TASK OBJECTIVE:
Set down the data below once more, precisely as it reads.
******
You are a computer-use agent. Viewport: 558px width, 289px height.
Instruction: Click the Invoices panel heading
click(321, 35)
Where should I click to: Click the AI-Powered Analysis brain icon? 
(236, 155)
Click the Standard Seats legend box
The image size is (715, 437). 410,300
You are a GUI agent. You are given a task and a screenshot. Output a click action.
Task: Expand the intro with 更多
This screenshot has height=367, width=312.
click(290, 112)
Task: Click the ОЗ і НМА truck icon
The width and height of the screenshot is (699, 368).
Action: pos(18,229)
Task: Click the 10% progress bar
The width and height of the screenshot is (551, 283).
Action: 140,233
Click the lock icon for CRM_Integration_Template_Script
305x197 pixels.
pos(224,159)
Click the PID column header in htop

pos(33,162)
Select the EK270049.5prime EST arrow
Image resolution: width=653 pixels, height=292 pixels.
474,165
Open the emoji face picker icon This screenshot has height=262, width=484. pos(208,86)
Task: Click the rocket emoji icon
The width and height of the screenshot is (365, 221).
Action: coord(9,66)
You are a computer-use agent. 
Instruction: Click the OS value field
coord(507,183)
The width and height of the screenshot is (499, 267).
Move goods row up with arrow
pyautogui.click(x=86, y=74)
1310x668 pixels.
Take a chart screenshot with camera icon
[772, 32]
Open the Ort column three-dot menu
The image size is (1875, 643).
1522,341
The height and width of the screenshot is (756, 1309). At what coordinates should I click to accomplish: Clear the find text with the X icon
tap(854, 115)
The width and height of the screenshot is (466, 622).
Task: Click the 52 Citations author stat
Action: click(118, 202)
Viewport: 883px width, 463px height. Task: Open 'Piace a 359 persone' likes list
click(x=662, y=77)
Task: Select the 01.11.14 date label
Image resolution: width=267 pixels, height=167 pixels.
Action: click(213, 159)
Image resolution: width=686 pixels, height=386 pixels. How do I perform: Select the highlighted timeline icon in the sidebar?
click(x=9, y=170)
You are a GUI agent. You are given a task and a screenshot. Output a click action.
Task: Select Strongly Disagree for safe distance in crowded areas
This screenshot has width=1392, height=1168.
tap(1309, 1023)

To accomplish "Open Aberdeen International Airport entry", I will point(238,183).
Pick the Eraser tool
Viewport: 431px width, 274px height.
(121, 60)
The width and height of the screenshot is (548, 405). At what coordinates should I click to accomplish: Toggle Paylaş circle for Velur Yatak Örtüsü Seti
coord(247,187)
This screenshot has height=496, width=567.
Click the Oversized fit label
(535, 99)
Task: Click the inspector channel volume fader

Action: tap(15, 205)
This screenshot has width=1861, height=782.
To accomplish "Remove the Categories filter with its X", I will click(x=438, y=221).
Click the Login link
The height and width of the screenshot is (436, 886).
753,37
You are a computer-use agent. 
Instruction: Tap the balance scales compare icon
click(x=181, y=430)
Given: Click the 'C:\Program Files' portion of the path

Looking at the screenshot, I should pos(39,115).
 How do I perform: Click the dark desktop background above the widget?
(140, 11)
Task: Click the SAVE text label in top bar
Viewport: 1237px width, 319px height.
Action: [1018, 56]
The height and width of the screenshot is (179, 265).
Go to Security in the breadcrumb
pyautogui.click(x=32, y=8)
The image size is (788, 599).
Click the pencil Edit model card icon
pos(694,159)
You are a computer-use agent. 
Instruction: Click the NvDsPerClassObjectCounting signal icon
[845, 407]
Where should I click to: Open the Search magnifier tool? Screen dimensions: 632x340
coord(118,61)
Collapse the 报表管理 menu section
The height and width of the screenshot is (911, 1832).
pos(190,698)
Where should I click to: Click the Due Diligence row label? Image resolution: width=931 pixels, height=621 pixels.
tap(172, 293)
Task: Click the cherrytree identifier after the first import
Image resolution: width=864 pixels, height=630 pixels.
******
RESULT:
You are a computer-use agent. Viewport: 558px width, 289px height.
Instruction: Click the Invoices panel heading
click(321, 35)
Where should I click to: Click the AI-Powered Analysis brain icon? 
(236, 155)
Click the Standard Seats legend box
The image size is (715, 437). 410,300
You are a GUI agent. You are given a task and a screenshot. Output a click action.
Task: Expand the intro with 更多
This screenshot has height=367, width=312.
click(290, 112)
Task: Click the ОЗ і НМА truck icon
The width and height of the screenshot is (699, 368).
Action: pos(18,229)
Task: Click the 10% progress bar
The width and height of the screenshot is (551, 283).
Action: 140,233
Click the lock icon for CRM_Integration_Template_Script
305x197 pixels.
pos(224,159)
Click the PID column header in htop

pos(33,162)
Select the EK270049.5prime EST arrow
Image resolution: width=653 pixels, height=292 pixels.
474,165
Open the emoji face picker icon This screenshot has height=262, width=484. pos(208,86)
Task: Click the rocket emoji icon
The width and height of the screenshot is (365, 221).
Action: coord(9,66)
You are a computer-use agent. 
Instruction: Click the OS value field
coord(507,183)
The width and height of the screenshot is (499, 267).
Move goods row up with arrow
pyautogui.click(x=86, y=74)
1310x668 pixels.
Take a chart screenshot with camera icon
[772, 32]
Open the Ort column three-dot menu
The image size is (1875, 643).
1522,341
The height and width of the screenshot is (756, 1309). At what coordinates should I click to accomplish: Clear the find text with the X icon
tap(854, 115)
The width and height of the screenshot is (466, 622).
Task: Click the 52 Citations author stat
Action: click(118, 202)
Viewport: 883px width, 463px height. Task: Open 'Piace a 359 persone' likes list
click(x=662, y=77)
Task: Select the 01.11.14 date label
Image resolution: width=267 pixels, height=167 pixels.
Action: click(213, 159)
Image resolution: width=686 pixels, height=386 pixels. How do I perform: Select the highlighted timeline icon in the sidebar?
click(x=9, y=170)
You are a GUI agent. You are given a task and a screenshot. Output a click action.
Task: Select Strongly Disagree for safe distance in crowded areas
This screenshot has width=1392, height=1168.
tap(1309, 1023)

To accomplish "Open Aberdeen International Airport entry", I will point(238,183).
Pick the Eraser tool
Viewport: 431px width, 274px height.
(121, 60)
The width and height of the screenshot is (548, 405). At what coordinates should I click to accomplish: Toggle Paylaş circle for Velur Yatak Örtüsü Seti
coord(247,187)
This screenshot has height=496, width=567.
Click the Oversized fit label
(535, 99)
Task: Click the inspector channel volume fader

Action: tap(15, 205)
This screenshot has width=1861, height=782.
To accomplish "Remove the Categories filter with its X", I will click(x=438, y=221).
Click the Login link
The height and width of the screenshot is (436, 886).
753,37
You are a computer-use agent. 
Instruction: Tap the balance scales compare icon
click(x=181, y=430)
Given: Click the 'C:\Program Files' portion of the path

Looking at the screenshot, I should pos(39,115).
 How do I perform: Click the dark desktop background above the widget?
(140, 11)
Task: Click the SAVE text label in top bar
Viewport: 1237px width, 319px height.
Action: [1018, 56]
The height and width of the screenshot is (179, 265).
Go to Security in the breadcrumb
pyautogui.click(x=32, y=8)
The image size is (788, 599).
Click the pencil Edit model card icon
pos(694,159)
You are a computer-use agent. 
Instruction: Click the NvDsPerClassObjectCounting signal icon
[845, 407]
Where should I click to: Open the Search magnifier tool? Screen dimensions: 632x340
coord(118,61)
Collapse the 报表管理 menu section
The height and width of the screenshot is (911, 1832).
pos(190,698)
Where should I click to: Click the Due Diligence row label? Image resolution: width=931 pixels, height=621 pixels.
tap(172, 293)
Task: Click the cherrytree identifier after the first import
Image resolution: width=864 pixels, height=630 pixels.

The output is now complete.